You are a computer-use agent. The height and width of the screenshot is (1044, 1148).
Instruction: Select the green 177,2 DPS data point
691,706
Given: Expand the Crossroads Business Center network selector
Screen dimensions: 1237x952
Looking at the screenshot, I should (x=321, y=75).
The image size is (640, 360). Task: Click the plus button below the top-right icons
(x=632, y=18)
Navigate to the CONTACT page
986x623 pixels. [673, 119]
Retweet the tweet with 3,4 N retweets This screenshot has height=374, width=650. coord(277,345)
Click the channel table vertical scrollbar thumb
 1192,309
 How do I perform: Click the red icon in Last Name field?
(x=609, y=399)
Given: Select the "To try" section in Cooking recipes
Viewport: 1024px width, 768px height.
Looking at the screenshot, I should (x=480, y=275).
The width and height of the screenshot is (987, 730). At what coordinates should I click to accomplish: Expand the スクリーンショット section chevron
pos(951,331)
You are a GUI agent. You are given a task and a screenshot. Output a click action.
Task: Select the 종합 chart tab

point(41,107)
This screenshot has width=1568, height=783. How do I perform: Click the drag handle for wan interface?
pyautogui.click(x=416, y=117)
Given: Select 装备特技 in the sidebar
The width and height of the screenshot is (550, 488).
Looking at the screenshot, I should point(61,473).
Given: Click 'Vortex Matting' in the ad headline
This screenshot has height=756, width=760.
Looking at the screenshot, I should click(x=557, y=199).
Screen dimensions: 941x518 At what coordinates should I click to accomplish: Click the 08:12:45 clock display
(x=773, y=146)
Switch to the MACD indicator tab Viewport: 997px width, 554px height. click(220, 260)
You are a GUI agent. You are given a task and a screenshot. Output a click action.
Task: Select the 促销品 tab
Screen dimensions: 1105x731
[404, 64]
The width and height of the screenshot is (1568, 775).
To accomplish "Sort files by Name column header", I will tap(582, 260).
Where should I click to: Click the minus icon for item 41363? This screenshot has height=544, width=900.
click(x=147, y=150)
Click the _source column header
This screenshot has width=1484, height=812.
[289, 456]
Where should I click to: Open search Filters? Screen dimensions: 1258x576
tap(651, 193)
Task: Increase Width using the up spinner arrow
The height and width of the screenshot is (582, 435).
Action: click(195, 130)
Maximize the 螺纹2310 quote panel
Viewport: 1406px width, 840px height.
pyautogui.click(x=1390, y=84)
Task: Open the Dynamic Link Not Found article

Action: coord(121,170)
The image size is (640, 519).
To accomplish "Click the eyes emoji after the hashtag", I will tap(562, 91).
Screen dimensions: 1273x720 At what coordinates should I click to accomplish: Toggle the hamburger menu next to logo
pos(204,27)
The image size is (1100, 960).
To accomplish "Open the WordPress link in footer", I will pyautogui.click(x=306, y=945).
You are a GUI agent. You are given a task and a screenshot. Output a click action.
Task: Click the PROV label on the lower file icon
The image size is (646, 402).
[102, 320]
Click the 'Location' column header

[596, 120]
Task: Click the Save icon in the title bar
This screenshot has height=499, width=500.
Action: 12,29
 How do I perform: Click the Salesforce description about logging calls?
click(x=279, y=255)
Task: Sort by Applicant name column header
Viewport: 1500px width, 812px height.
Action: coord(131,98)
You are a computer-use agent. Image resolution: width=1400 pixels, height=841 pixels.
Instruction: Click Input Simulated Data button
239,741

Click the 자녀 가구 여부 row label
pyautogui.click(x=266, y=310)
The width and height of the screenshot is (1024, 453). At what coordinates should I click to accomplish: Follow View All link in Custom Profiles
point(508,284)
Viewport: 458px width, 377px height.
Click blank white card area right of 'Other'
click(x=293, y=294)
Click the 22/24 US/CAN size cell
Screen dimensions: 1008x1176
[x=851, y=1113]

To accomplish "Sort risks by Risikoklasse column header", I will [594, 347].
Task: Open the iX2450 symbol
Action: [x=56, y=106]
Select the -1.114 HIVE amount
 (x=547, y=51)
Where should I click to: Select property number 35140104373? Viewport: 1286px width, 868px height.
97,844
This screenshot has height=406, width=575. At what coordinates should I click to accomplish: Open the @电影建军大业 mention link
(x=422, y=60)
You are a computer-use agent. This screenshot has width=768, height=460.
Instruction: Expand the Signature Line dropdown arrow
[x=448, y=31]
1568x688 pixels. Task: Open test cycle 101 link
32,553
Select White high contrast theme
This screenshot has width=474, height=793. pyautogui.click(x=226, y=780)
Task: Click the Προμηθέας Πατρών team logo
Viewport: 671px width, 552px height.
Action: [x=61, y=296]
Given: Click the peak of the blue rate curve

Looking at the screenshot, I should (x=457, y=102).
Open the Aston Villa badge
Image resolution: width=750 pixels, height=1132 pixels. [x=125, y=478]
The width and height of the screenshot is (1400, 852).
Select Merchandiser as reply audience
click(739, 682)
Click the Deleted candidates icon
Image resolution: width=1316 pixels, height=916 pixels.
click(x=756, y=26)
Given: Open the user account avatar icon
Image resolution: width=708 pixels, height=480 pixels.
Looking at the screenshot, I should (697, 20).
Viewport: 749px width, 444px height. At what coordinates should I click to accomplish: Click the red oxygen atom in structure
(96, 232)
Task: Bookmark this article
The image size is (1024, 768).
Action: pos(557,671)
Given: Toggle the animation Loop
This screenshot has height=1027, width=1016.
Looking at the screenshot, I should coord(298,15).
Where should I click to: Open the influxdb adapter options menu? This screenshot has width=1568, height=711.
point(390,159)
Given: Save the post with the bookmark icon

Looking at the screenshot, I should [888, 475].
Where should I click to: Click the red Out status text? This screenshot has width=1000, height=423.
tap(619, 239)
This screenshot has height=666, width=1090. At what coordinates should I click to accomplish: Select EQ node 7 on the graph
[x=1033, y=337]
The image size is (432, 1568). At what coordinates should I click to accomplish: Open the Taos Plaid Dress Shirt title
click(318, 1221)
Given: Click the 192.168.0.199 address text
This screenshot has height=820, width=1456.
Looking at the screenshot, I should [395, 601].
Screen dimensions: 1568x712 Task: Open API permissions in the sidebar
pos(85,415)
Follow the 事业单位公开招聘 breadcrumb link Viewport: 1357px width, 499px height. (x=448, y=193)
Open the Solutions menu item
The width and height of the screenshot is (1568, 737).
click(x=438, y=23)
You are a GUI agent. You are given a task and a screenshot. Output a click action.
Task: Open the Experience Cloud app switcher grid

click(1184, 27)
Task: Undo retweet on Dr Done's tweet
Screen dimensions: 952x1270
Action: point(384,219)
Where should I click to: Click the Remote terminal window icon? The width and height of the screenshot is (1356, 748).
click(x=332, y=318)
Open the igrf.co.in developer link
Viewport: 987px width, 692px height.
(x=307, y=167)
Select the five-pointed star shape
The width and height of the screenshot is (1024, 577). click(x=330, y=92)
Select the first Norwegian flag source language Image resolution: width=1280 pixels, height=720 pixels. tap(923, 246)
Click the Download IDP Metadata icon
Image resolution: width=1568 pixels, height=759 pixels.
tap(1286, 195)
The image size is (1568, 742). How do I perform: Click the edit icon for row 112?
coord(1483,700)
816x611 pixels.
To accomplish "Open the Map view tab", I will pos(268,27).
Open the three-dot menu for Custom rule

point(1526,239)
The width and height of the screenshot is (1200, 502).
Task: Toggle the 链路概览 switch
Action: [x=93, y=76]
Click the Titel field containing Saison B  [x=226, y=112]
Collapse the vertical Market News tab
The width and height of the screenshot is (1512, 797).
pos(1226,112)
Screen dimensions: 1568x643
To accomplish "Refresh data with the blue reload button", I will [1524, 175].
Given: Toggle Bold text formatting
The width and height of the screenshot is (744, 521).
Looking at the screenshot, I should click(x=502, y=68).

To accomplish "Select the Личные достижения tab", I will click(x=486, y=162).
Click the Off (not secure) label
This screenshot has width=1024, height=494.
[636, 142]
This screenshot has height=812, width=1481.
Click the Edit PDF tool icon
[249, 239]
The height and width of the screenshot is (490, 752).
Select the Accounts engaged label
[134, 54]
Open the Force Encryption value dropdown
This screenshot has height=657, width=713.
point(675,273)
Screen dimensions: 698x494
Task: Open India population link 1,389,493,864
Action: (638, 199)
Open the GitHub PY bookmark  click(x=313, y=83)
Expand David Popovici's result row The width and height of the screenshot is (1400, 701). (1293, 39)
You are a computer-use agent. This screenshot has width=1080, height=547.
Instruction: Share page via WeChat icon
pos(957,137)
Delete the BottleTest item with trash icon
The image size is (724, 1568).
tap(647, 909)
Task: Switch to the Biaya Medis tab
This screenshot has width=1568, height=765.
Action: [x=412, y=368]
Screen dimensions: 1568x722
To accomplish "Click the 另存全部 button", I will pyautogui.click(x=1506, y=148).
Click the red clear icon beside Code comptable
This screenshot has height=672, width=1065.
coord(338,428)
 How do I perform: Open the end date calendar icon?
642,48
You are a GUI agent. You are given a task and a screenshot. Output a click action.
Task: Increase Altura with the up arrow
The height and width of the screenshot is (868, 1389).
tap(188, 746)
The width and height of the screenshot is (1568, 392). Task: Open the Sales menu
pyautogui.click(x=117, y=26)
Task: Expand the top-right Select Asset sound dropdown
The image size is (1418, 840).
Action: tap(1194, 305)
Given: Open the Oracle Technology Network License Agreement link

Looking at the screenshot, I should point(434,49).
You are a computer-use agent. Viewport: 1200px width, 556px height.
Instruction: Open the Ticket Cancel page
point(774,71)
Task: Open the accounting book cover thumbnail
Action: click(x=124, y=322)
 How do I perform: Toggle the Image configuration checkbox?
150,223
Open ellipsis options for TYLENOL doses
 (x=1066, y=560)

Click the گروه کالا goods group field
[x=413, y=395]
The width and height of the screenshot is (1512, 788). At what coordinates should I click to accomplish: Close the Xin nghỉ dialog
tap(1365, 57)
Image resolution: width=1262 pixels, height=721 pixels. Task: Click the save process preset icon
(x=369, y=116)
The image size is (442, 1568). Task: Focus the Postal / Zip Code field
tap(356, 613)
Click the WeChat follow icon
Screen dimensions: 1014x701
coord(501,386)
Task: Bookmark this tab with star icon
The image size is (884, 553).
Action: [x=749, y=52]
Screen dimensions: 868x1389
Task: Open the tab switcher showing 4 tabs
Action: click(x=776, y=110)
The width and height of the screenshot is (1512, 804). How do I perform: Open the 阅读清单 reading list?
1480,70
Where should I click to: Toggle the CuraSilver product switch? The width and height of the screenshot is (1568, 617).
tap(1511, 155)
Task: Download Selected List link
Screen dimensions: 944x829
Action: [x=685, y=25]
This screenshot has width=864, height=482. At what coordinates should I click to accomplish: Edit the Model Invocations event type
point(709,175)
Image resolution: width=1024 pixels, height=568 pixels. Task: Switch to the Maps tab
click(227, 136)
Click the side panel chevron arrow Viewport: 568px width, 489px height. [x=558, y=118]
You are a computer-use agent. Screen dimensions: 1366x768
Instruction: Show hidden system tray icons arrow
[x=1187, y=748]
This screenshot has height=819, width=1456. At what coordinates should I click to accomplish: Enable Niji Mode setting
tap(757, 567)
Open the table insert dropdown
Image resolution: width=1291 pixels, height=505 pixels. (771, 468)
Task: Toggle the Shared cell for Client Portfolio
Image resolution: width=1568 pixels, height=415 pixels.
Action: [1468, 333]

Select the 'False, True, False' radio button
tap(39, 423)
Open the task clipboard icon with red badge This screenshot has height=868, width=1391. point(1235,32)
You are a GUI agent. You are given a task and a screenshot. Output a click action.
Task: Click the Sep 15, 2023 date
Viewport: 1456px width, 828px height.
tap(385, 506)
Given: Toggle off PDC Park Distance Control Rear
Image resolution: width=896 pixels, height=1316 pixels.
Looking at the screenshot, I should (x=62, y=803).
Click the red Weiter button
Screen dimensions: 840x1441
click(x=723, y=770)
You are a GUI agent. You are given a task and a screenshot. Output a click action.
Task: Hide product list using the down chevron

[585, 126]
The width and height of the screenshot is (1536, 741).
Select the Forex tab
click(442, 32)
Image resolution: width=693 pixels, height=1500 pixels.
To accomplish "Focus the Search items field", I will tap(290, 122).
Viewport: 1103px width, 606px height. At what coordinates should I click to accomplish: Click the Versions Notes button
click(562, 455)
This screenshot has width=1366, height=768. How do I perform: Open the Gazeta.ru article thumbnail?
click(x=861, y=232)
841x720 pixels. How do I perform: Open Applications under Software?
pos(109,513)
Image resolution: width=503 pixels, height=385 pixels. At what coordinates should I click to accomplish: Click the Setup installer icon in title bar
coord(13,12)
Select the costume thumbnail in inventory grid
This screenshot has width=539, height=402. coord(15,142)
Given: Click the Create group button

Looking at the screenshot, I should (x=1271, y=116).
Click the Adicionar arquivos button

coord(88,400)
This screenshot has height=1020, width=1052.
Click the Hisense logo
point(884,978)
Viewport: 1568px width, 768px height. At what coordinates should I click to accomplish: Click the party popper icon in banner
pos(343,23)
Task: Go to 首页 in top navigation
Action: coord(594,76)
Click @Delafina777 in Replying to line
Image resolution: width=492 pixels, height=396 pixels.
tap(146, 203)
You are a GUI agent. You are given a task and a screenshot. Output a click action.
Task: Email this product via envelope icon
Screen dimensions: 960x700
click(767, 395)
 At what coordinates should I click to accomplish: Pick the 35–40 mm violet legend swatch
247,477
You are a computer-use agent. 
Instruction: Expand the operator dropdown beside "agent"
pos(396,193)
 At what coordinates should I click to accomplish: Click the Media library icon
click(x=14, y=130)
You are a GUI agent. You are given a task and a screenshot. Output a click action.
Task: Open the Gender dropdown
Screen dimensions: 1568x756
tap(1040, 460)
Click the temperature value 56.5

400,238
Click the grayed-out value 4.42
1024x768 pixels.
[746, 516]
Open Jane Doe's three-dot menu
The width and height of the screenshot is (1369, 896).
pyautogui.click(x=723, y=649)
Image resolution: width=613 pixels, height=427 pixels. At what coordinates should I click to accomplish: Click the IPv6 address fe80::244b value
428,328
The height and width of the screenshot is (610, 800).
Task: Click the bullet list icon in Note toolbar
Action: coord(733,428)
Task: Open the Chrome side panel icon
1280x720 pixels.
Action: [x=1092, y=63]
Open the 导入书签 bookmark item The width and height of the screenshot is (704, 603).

════

▶ _Instructions to follow_:
Check each line of the data above for the word "tweet", then state how many lines have it. Give the number alone.

▶ _Written response_:
2